• Exercise description:
Look through the listing for the string "agent" and copy out every line that holds it.

□ □ □ □

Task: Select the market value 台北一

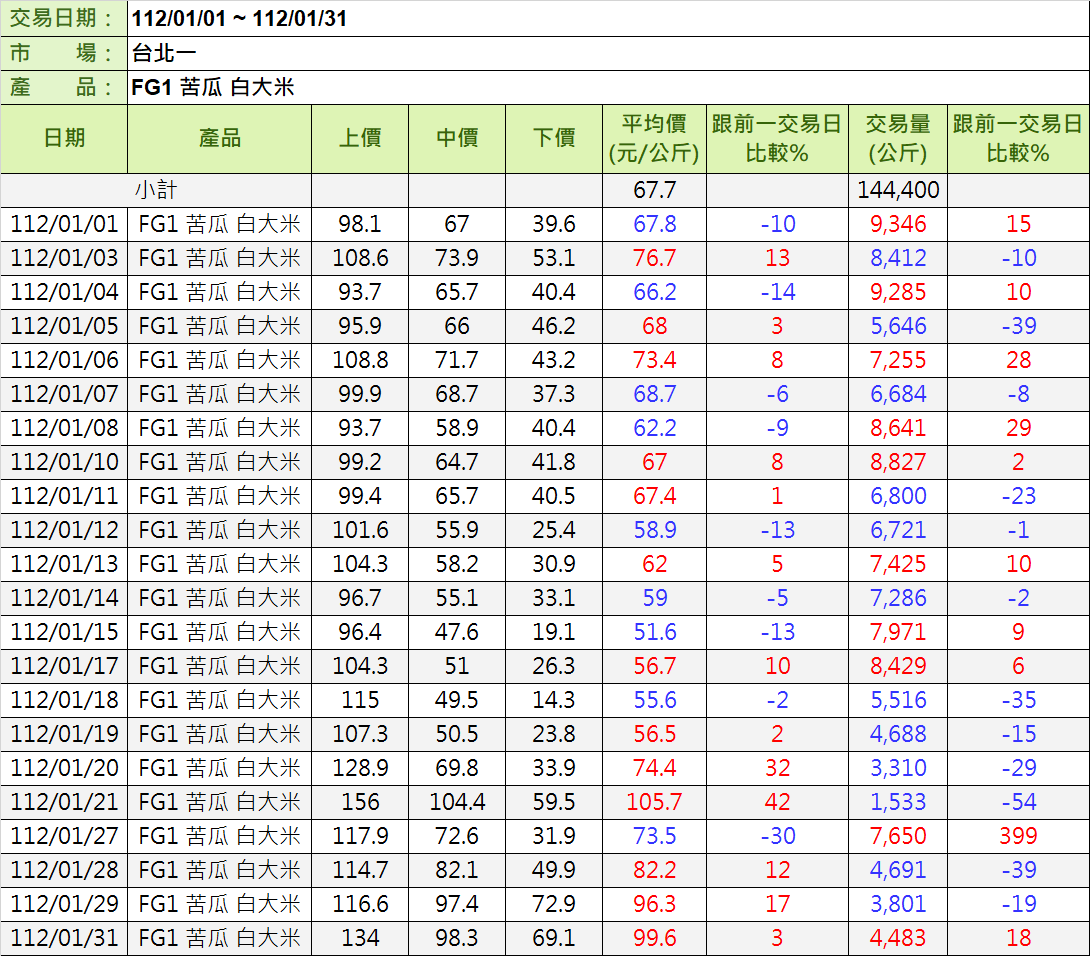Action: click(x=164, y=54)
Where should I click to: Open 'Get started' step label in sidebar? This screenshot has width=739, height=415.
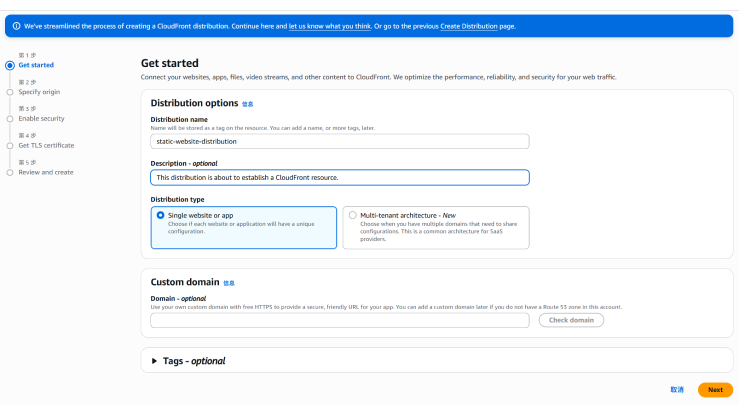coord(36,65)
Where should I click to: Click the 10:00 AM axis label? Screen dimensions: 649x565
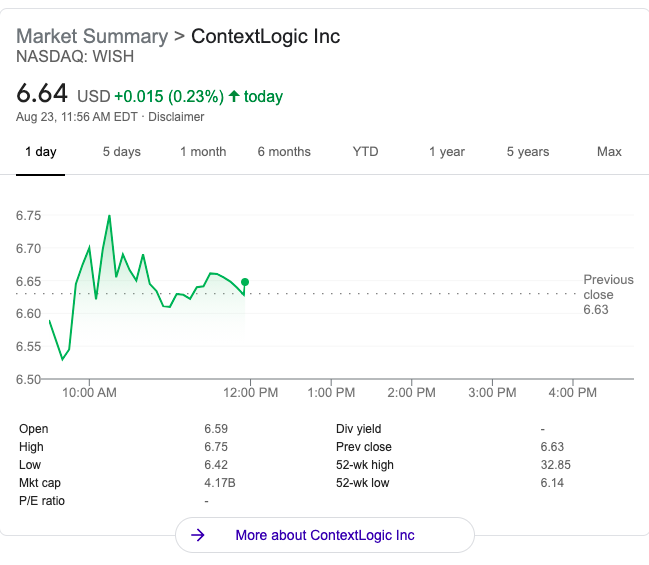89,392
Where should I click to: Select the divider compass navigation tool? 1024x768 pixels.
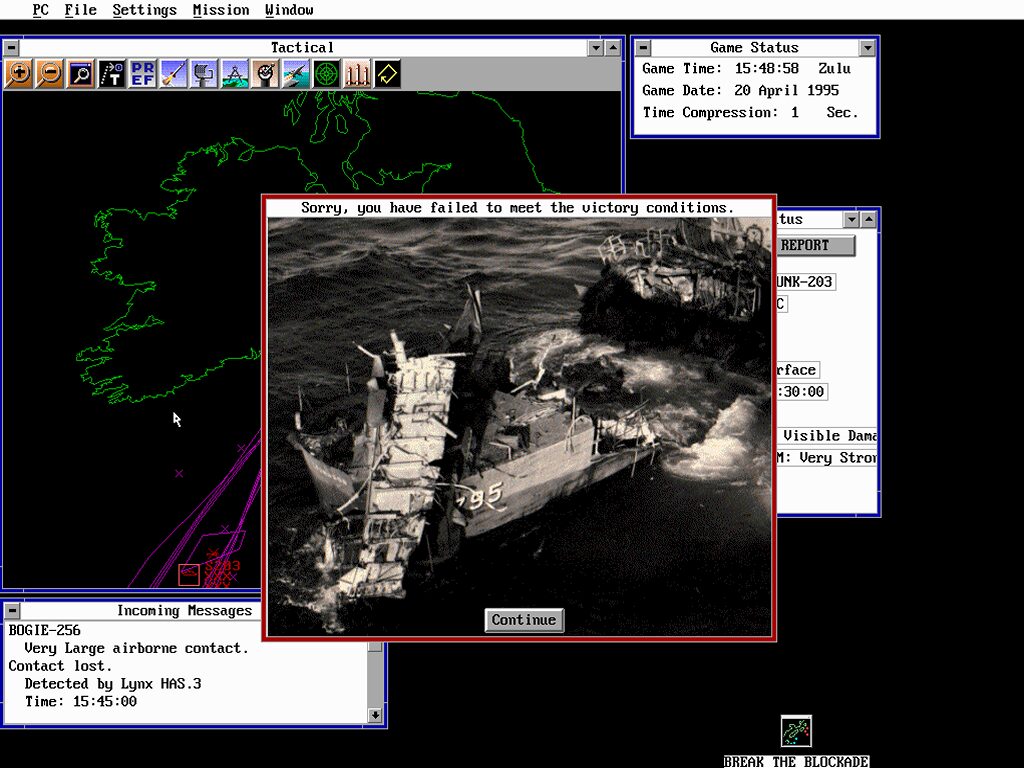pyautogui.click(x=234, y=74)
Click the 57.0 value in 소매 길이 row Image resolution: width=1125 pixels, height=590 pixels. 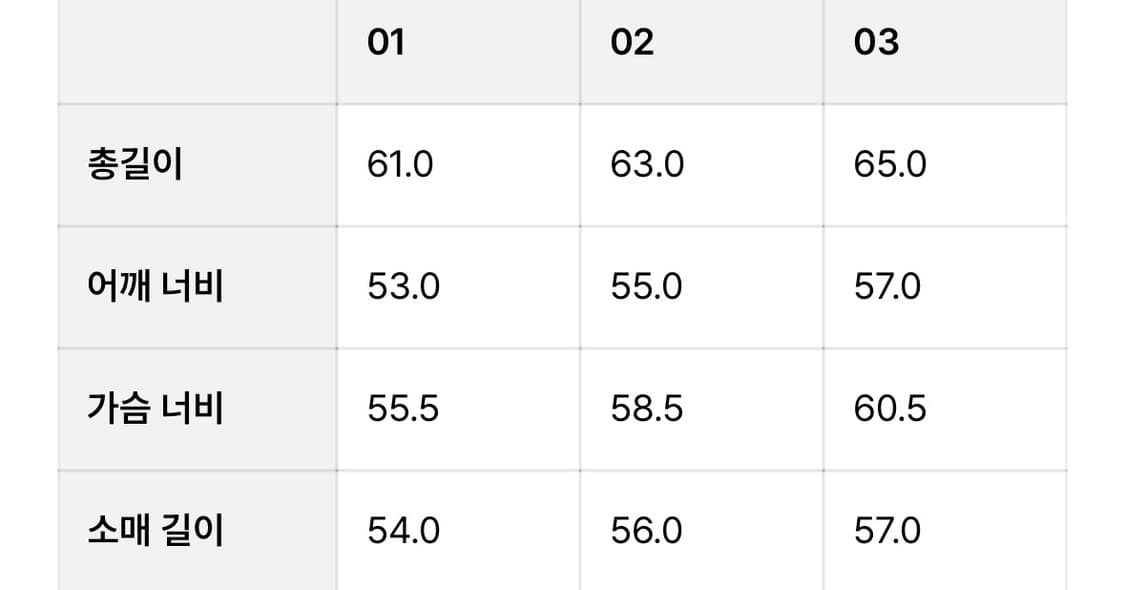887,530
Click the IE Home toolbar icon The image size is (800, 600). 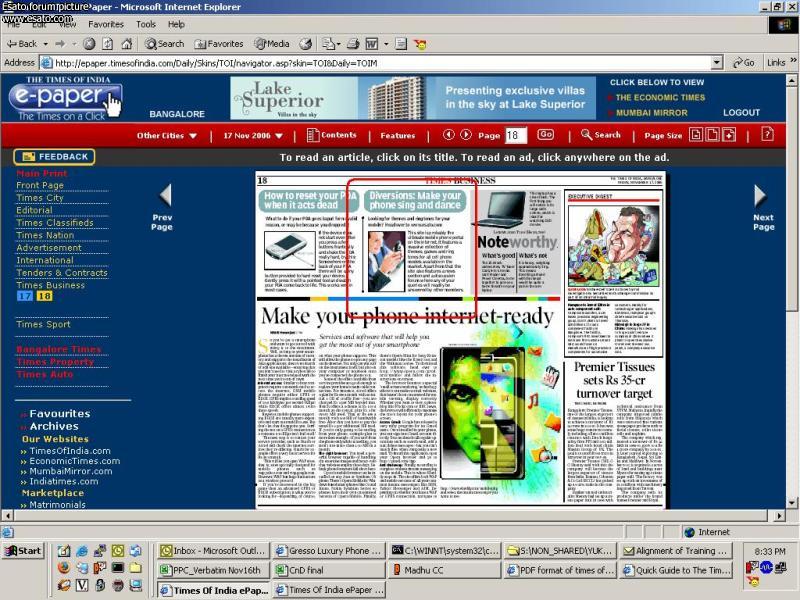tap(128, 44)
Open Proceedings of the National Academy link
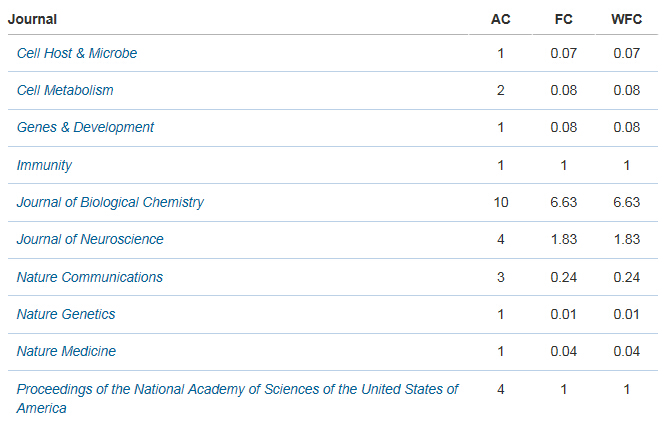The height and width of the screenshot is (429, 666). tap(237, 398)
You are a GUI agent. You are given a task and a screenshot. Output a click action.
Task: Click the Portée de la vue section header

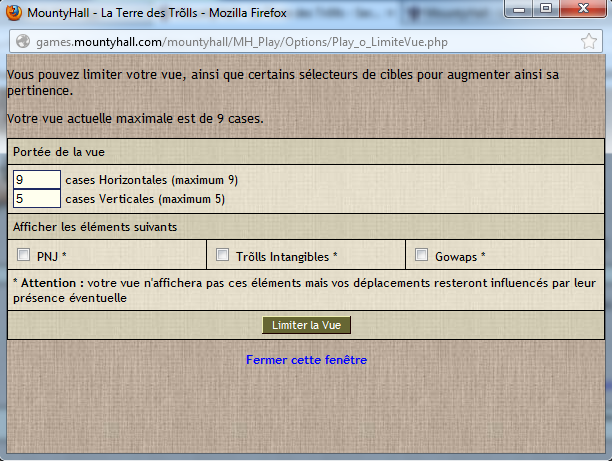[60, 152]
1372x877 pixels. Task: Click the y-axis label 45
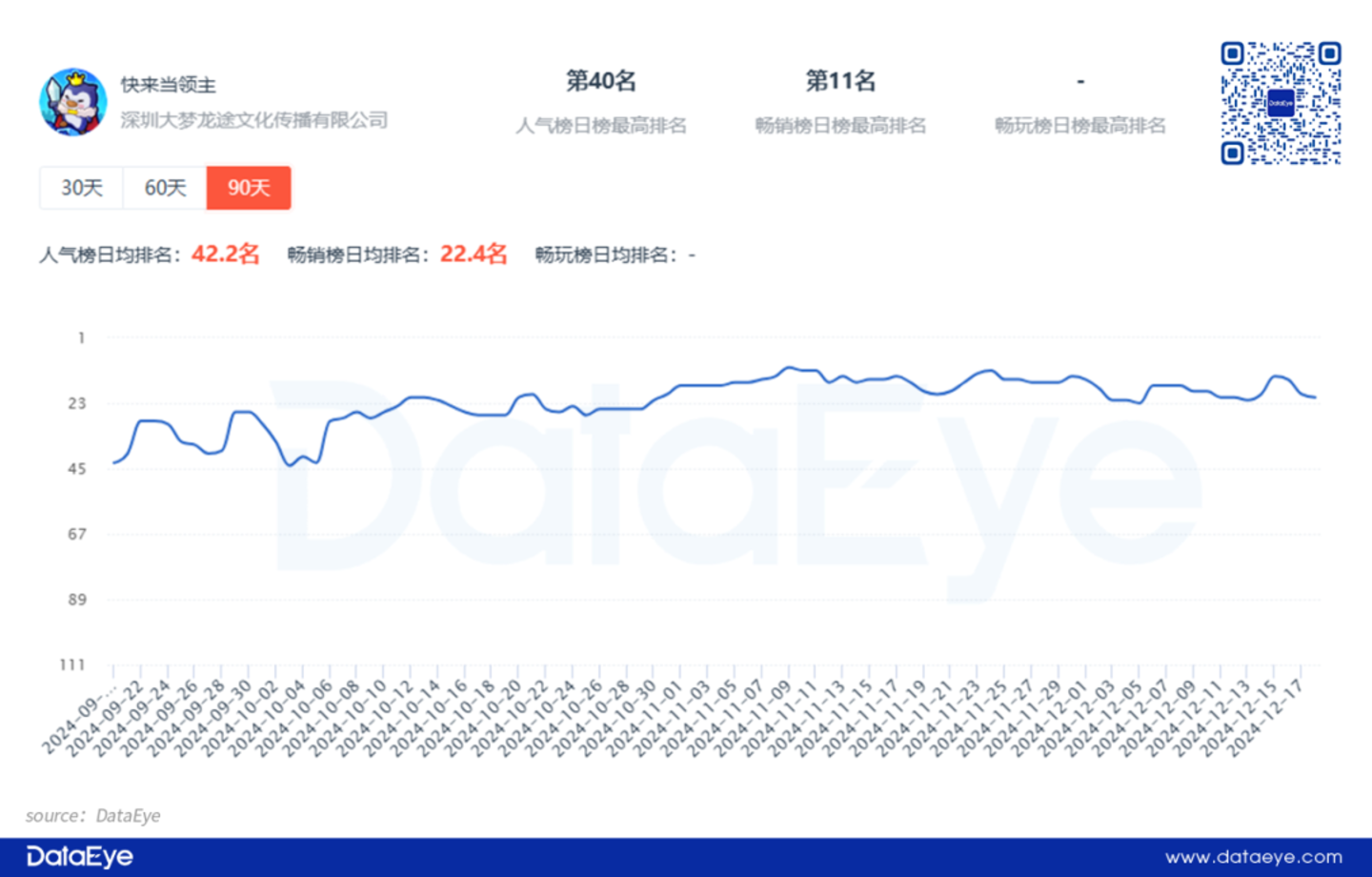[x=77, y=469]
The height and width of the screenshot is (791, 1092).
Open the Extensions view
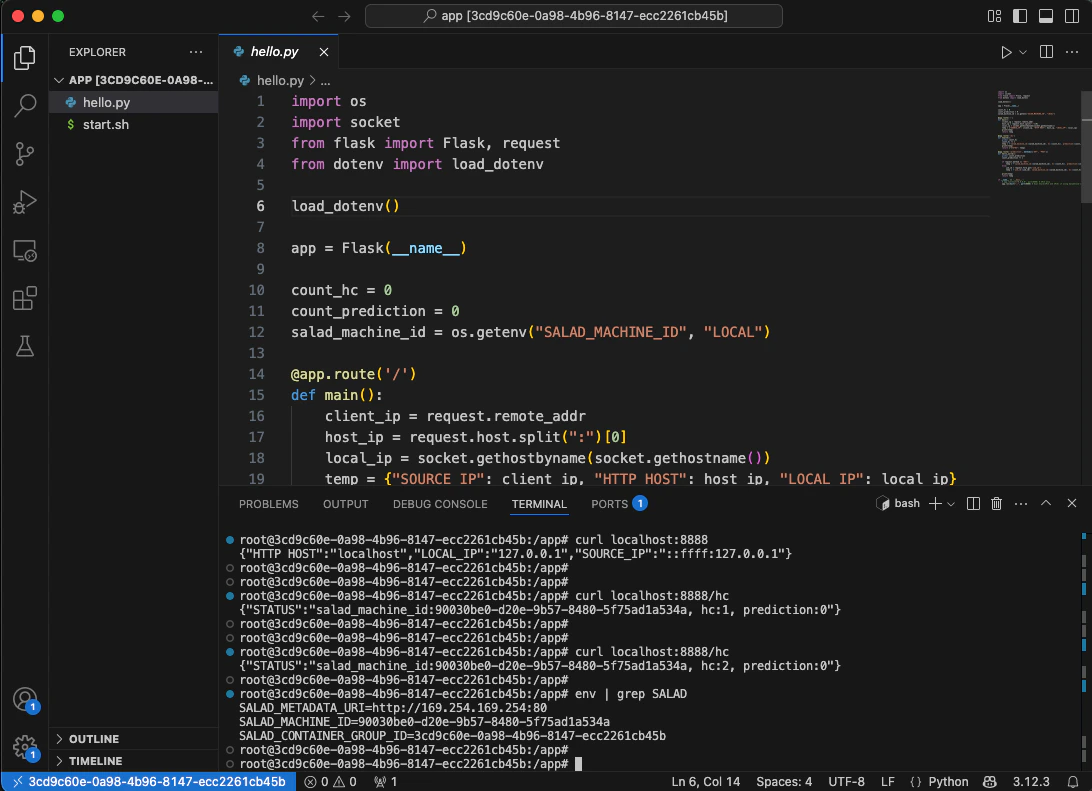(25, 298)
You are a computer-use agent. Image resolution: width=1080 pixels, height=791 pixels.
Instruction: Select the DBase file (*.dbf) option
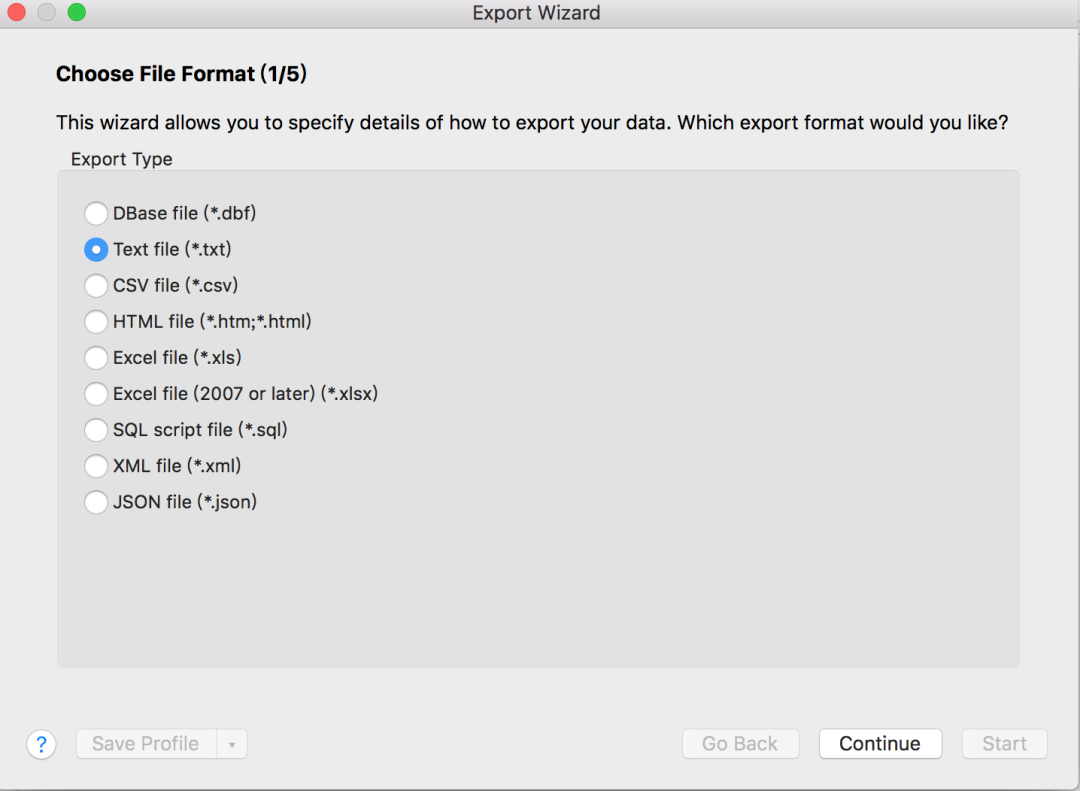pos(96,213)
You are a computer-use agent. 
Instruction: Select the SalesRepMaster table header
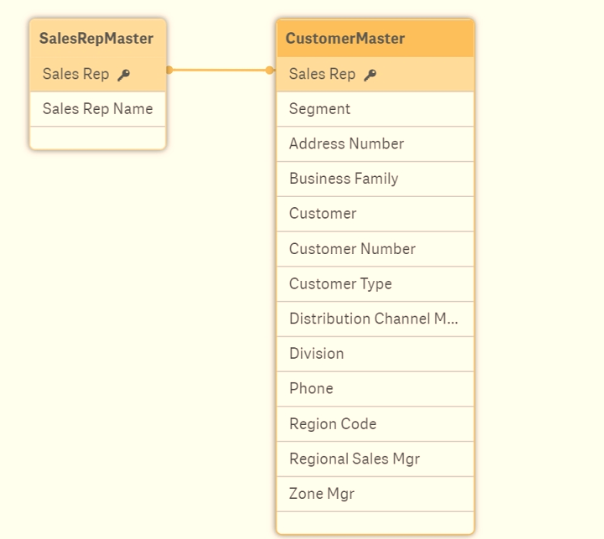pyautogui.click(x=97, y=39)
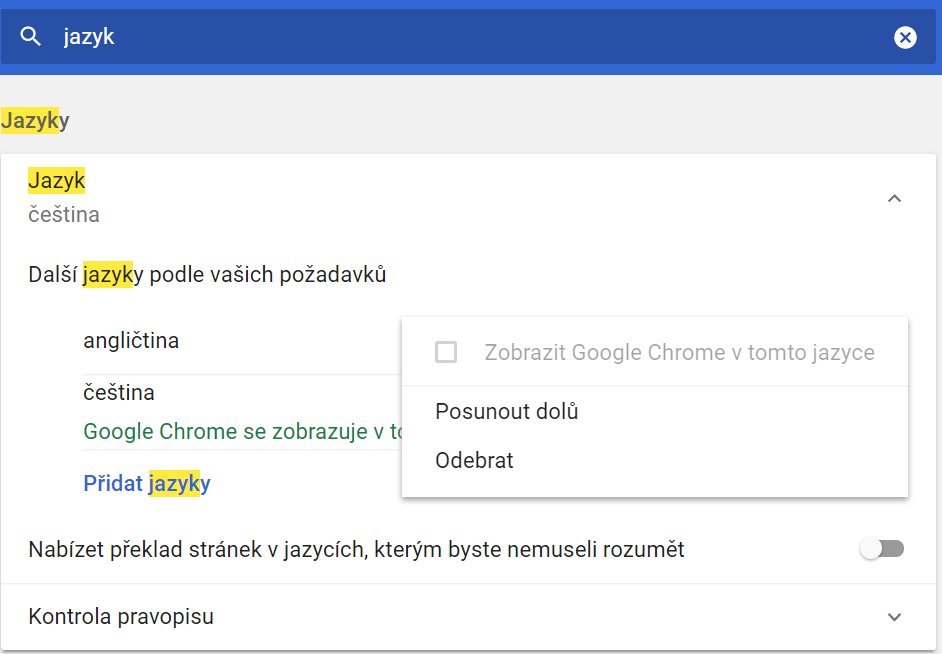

□ □ □ □

• Exercise response:
You are a GUI agent. You are given a task and a screenshot. Output a click action.
You are a computer-use agent. Image resolution: width=1080 pixels, height=791 pixels.
You are a computer-use agent. 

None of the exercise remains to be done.